On Wednesday 13th September, the trip out was for a cruise on Loch Ness. The cruise was very informative commentary-wise; but, frankly, there was little to see. We were told about the abundance of wildlife, but only saw three wild goats and two hairy Highland cows with their two calves.

Here are a very few items of note (?). The cruise ran from Fort Augustus.

The boat was posh …
… and very modern.

There were screens which showed pictures of fish etc and sonar maps of the loch. For fbb and many of the passengers they were impossible to see – too small. Most of the views from the boat were of the tree-lined banks 

with an occasional burst of geological variety.

A scree slope!

There was one island – the only island in Loch Ness. It was man made in ancient times and was used as a secure holding area for domesticated animals.

It is called a crannog, which sounds a bit like a Scandinavian breakfast cereal.

Two pictures taken by fbb will appear as extras in the pre-prepared blog below.

So it was worth going!

Here beginneth the blog!

Canal Competitor Collapses?

In 1903 a branch line was opened from Spean Bridge on the West Highland Line to Fort Augustus at the southern end of Loch Ness. 
It came after years of acrimonious dispute between the North British Railway and the Highland Railway; but its clear aim was to gain a large(r) share of the lucrative markets to and from Inverness.
The line was a failure and closed to passengers in 1933 and to all traffic (what little there was) in 1948. Much of the line is now invisible with a covering of undergrowth; but the tell-tale signs are still there. A scar of bushes … 
… curves away from today’s line just west of Spean Bridge station.  The station is now an unstaffed halt and the former buildings are …

… a restaurant.

Of course they are!

The next stop at Gairlochy …

… where the line was crossed by the B8004 …

… is now a caravan park – but it does retain the historic name!

It was quite a reasonable stop, but not too close to the very small community which gave the station its name.

Next is Invergloy.  It was about as basic as you could get in 1903.

But next, at the foot of Loch Oich was Invergarry. This was built to serve a large estate, carrying its sheep in particular to lucrative markets further south.

It is now a base for a small but enthusiastic band of preservation volunteers who have relaid a length of track and rebuilt the signal box …

… the original of which can be seen beyond the main station building. Note also that access to the platforms was via a subway; obviously keeping the crowds away from the furious frequency of four passing trains!

We continue on our journey northwards.

There is nothing left at Aberchalder except, perhaps, a pile of rough ground where the line once crossed the modern A82.

The station was about half a mile further north …

Whist the station site is easy to spot from the air (below, upper right) …

…the bridge and what went over it has vanished. Or t is it a farm track hidden in the trees in todays over-enlarged aerial view?

And so to Fort Augustus itself. 

The English spent a huge amount of money trying to subdue the Scots! This was a model of Fort Augustus’ fort!

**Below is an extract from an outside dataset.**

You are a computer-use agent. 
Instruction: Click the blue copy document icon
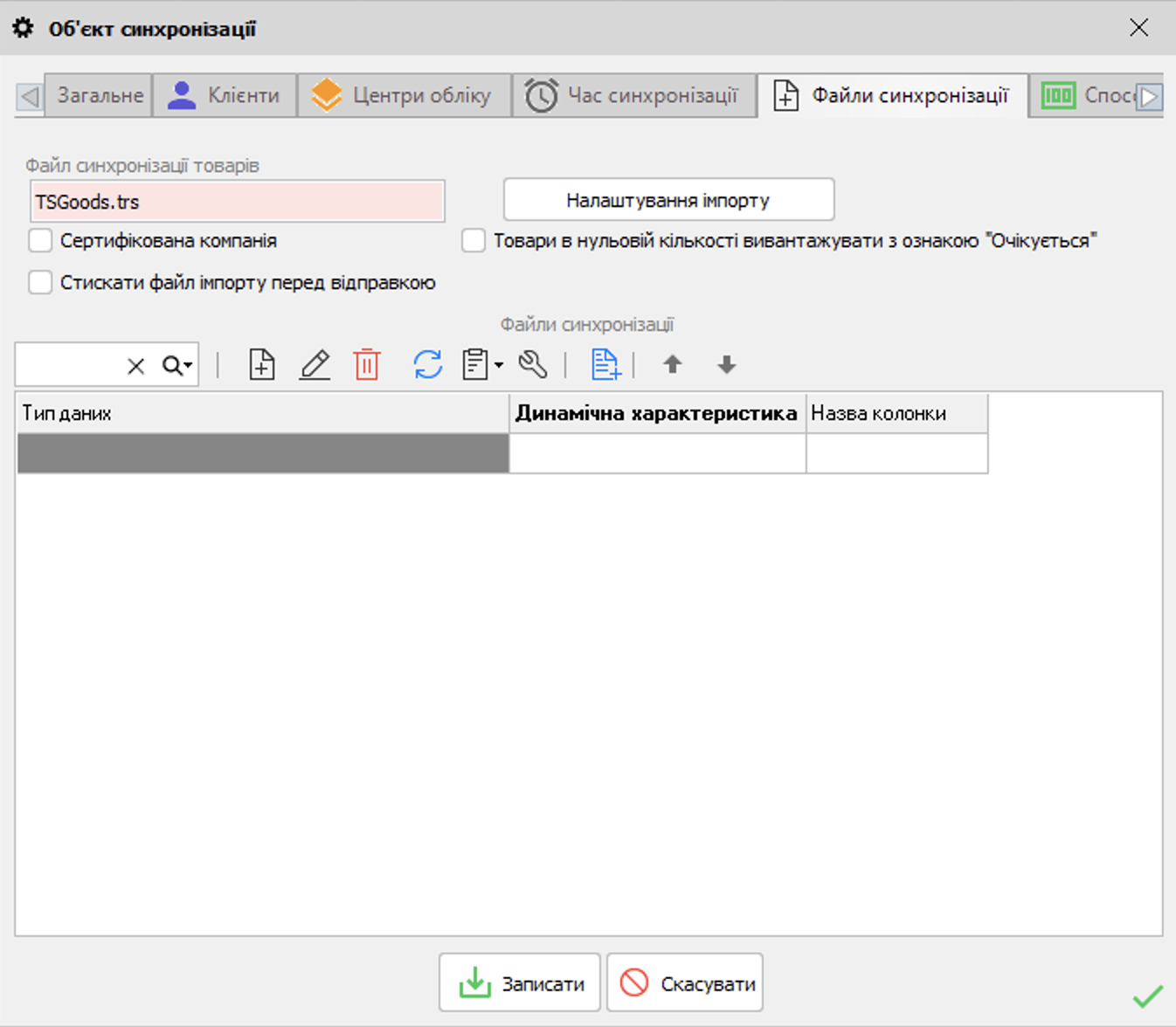[x=605, y=364]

The main station was not quite a terminus …

… as the grand plan was to run trains on to a pier station – called “Pier” with astounding originality.

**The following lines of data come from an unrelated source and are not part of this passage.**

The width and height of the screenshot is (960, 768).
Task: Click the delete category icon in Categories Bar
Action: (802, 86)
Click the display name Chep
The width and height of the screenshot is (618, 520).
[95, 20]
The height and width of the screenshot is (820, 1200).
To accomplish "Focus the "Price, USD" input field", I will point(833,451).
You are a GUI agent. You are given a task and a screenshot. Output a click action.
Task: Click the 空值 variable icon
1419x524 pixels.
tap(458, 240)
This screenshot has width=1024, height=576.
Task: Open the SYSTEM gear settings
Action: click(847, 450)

So, even today, you can see a bridge over a local road just beyond the Caledonian Canal …

… and some sad and lonely support piers in the river beyond that.

The “town” station was where the light coloured buildings now sit, centre left.

There were two piers on the southern tip of Loch Ness; the old pier used by MacBraynes cruises et al …

… and the railway pier …

… used by nobody much. The pier closed to regular services in 1906 after just three years, but was used by excursions until 1926.

      KLAXON – WRONG – BLUDNER – KLAXON    
After a lengthy interchange of emails with Nick Catford, boss meister of the Disused Stations on-line pages, fbb has sorted it out, hopefully. The OS map on Nick’s “Pier” page was this :-

It clearly shows show TWO piers, one for the railway and one called the “Old Pier”. This version makes it even more clear. 

But a modern picture of Old Pier House …

… looks very similar to the topography of the rather unclear station picture as above. Ringed is the basis of Old Pier House in the same location …

… and the pier is there albeit hidden in trees on the modern picture. The flat grassed area in today’s colored shot is obviously where the tracks and platforms were.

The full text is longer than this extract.